**Your instructions:**
Edit each line of the listing below so that "webpages" becomes "web pages", leaving everything else unchanged.

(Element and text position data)

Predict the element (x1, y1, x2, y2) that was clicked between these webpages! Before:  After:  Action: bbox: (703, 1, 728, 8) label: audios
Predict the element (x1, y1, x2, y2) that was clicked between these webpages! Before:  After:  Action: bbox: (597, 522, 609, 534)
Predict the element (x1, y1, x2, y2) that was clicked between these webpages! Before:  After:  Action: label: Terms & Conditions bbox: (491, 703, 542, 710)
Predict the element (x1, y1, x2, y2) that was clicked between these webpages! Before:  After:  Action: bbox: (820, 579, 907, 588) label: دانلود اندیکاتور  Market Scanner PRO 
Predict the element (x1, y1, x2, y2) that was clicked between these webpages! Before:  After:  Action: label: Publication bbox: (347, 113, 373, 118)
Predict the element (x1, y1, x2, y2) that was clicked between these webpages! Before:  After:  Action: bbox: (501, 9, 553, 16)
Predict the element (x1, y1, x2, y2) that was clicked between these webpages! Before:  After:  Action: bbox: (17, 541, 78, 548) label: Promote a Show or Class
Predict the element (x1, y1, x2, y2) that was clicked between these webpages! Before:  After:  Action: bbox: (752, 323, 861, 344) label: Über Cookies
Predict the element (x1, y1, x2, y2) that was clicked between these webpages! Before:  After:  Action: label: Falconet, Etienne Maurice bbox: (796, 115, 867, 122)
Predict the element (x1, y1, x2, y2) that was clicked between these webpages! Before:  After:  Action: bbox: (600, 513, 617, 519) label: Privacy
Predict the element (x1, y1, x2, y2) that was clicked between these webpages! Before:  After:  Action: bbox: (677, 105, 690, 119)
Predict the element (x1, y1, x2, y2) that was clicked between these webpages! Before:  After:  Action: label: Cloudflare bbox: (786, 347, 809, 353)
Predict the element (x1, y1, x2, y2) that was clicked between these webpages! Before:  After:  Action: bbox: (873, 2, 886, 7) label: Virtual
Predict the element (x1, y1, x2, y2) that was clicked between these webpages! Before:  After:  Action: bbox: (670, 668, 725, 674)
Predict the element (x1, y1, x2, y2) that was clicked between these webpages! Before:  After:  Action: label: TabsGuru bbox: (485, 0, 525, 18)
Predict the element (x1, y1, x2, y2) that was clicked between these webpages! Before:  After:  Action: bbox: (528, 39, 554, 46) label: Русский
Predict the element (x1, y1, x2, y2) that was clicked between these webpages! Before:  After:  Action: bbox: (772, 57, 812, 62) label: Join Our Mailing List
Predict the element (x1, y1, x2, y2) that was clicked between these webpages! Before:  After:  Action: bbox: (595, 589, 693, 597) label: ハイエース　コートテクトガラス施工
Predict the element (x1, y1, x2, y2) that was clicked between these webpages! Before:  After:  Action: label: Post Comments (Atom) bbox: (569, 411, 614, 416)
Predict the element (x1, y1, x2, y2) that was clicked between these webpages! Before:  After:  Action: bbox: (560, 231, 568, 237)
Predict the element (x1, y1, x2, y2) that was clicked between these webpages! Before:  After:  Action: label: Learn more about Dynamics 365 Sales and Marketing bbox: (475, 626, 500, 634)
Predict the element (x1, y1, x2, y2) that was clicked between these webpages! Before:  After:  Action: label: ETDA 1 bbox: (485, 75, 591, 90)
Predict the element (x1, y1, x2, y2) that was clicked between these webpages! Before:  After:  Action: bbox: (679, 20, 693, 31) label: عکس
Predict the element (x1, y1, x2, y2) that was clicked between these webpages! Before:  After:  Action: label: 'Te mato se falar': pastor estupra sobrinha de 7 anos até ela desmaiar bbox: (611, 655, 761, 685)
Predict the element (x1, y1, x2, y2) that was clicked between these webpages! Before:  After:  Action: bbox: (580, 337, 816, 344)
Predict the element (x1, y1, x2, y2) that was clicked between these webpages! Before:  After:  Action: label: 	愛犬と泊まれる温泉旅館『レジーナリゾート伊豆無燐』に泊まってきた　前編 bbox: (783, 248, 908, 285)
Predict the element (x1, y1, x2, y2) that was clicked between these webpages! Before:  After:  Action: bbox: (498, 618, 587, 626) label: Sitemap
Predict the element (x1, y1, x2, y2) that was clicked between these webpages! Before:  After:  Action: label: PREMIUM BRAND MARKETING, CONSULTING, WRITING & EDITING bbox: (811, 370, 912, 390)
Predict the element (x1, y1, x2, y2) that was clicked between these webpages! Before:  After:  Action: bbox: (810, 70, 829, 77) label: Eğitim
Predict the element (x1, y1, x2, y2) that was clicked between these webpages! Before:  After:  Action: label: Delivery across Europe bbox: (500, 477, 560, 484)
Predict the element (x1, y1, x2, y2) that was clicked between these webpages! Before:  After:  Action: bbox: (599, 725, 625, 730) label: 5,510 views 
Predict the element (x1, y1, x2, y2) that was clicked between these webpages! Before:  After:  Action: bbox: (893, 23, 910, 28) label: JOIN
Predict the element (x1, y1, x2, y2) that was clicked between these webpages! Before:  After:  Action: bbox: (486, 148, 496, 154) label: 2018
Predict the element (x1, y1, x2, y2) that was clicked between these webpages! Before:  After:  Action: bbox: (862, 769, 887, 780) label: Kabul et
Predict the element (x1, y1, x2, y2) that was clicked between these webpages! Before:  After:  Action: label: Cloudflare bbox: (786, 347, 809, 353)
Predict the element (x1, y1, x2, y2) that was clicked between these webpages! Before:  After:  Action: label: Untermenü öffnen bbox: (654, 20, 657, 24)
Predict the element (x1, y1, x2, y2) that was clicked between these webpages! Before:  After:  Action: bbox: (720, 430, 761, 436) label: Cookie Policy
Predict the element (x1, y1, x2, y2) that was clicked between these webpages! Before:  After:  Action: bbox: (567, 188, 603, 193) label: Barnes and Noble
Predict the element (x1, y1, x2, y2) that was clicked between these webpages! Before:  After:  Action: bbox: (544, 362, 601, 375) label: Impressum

**Response to the exercise:**
Predict the element (x1, y1, x2, y2) that was clicked between these web pages! Before:  After:  Action: bbox: (703, 1, 728, 8) label: audios
Predict the element (x1, y1, x2, y2) that was clicked between these web pages! Before:  After:  Action: bbox: (597, 522, 609, 534)
Predict the element (x1, y1, x2, y2) that was clicked between these web pages! Before:  After:  Action: label: Terms & Conditions bbox: (491, 703, 542, 710)
Predict the element (x1, y1, x2, y2) that was clicked between these web pages! Before:  After:  Action: bbox: (820, 579, 907, 588) label: دانلود اندیکاتور  Market Scanner PRO 
Predict the element (x1, y1, x2, y2) that was clicked between these web pages! Before:  After:  Action: label: Publication bbox: (347, 113, 373, 118)
Predict the element (x1, y1, x2, y2) that was clicked between these web pages! Before:  After:  Action: bbox: (501, 9, 553, 16)
Predict the element (x1, y1, x2, y2) that was clicked between these web pages! Before:  After:  Action: bbox: (17, 541, 78, 548) label: Promote a Show or Class
Predict the element (x1, y1, x2, y2) that was clicked between these web pages! Before:  After:  Action: bbox: (752, 323, 861, 344) label: Über Cookies
Predict the element (x1, y1, x2, y2) that was clicked between these web pages! Before:  After:  Action: label: Falconet, Etienne Maurice bbox: (796, 115, 867, 122)
Predict the element (x1, y1, x2, y2) that was clicked between these web pages! Before:  After:  Action: bbox: (600, 513, 617, 519) label: Privacy
Predict the element (x1, y1, x2, y2) that was clicked between these web pages! Before:  After:  Action: bbox: (677, 105, 690, 119)
Predict the element (x1, y1, x2, y2) that was clicked between these web pages! Before:  After:  Action: label: Cloudflare bbox: (786, 347, 809, 353)
Predict the element (x1, y1, x2, y2) that was clicked between these web pages! Before:  After:  Action: bbox: (873, 2, 886, 7) label: Virtual
Predict the element (x1, y1, x2, y2) that was clicked between these web pages! Before:  After:  Action: bbox: (670, 668, 725, 674)
Predict the element (x1, y1, x2, y2) that was clicked between these web pages! Before:  After:  Action: label: TabsGuru bbox: (485, 0, 525, 18)
Predict the element (x1, y1, x2, y2) that was clicked between these web pages! Before:  After:  Action: bbox: (528, 39, 554, 46) label: Русский
Predict the element (x1, y1, x2, y2) that was clicked between these web pages! Before:  After:  Action: bbox: (772, 57, 812, 62) label: Join Our Mailing List
Predict the element (x1, y1, x2, y2) that was clicked between these web pages! Before:  After:  Action: bbox: (595, 589, 693, 597) label: ハイエース　コートテクトガラス施工
Predict the element (x1, y1, x2, y2) that was clicked between these web pages! Before:  After:  Action: label: Post Comments (Atom) bbox: (569, 411, 614, 416)
Predict the element (x1, y1, x2, y2) that was clicked between these web pages! Before:  After:  Action: bbox: (560, 231, 568, 237)
Predict the element (x1, y1, x2, y2) that was clicked between these web pages! Before:  After:  Action: label: Learn more about Dynamics 365 Sales and Marketing bbox: (475, 626, 500, 634)
Predict the element (x1, y1, x2, y2) that was clicked between these web pages! Before:  After:  Action: label: ETDA 1 bbox: (485, 75, 591, 90)
Predict the element (x1, y1, x2, y2) that was clicked between these web pages! Before:  After:  Action: bbox: (679, 20, 693, 31) label: عکس
Predict the element (x1, y1, x2, y2) that was clicked between these web pages! Before:  After:  Action: label: 'Te mato se falar': pastor estupra sobrinha de 7 anos até ela desmaiar bbox: (611, 655, 761, 685)
Predict the element (x1, y1, x2, y2) that was clicked between these web pages! Before:  After:  Action: bbox: (580, 337, 816, 344)
Predict the element (x1, y1, x2, y2) that was clicked between these web pages! Before:  After:  Action: label: 	愛犬と泊まれる温泉旅館『レジーナリゾート伊豆無燐』に泊まってきた　前編 bbox: (783, 248, 908, 285)
Predict the element (x1, y1, x2, y2) that was clicked between these web pages! Before:  After:  Action: bbox: (498, 618, 587, 626) label: Sitemap
Predict the element (x1, y1, x2, y2) that was clicked between these web pages! Before:  After:  Action: label: PREMIUM BRAND MARKETING, CONSULTING, WRITING & EDITING bbox: (811, 370, 912, 390)
Predict the element (x1, y1, x2, y2) that was clicked between these web pages! Before:  After:  Action: bbox: (810, 70, 829, 77) label: Eğitim
Predict the element (x1, y1, x2, y2) that was clicked between these web pages! Before:  After:  Action: label: Delivery across Europe bbox: (500, 477, 560, 484)
Predict the element (x1, y1, x2, y2) that was clicked between these web pages! Before:  After:  Action: bbox: (599, 725, 625, 730) label: 5,510 views 
Predict the element (x1, y1, x2, y2) that was clicked between these web pages! Before:  After:  Action: bbox: (893, 23, 910, 28) label: JOIN
Predict the element (x1, y1, x2, y2) that was clicked between these web pages! Before:  After:  Action: bbox: (486, 148, 496, 154) label: 2018
Predict the element (x1, y1, x2, y2) that was clicked between these web pages! Before:  After:  Action: bbox: (862, 769, 887, 780) label: Kabul et
Predict the element (x1, y1, x2, y2) that was clicked between these web pages! Before:  After:  Action: label: Cloudflare bbox: (786, 347, 809, 353)
Predict the element (x1, y1, x2, y2) that was clicked between these web pages! Before:  After:  Action: label: Untermenü öffnen bbox: (654, 20, 657, 24)
Predict the element (x1, y1, x2, y2) that was clicked between these web pages! Before:  After:  Action: bbox: (720, 430, 761, 436) label: Cookie Policy
Predict the element (x1, y1, x2, y2) that was clicked between these web pages! Before:  After:  Action: bbox: (567, 188, 603, 193) label: Barnes and Noble
Predict the element (x1, y1, x2, y2) that was clicked between these web pages! Before:  After:  Action: bbox: (544, 362, 601, 375) label: Impressum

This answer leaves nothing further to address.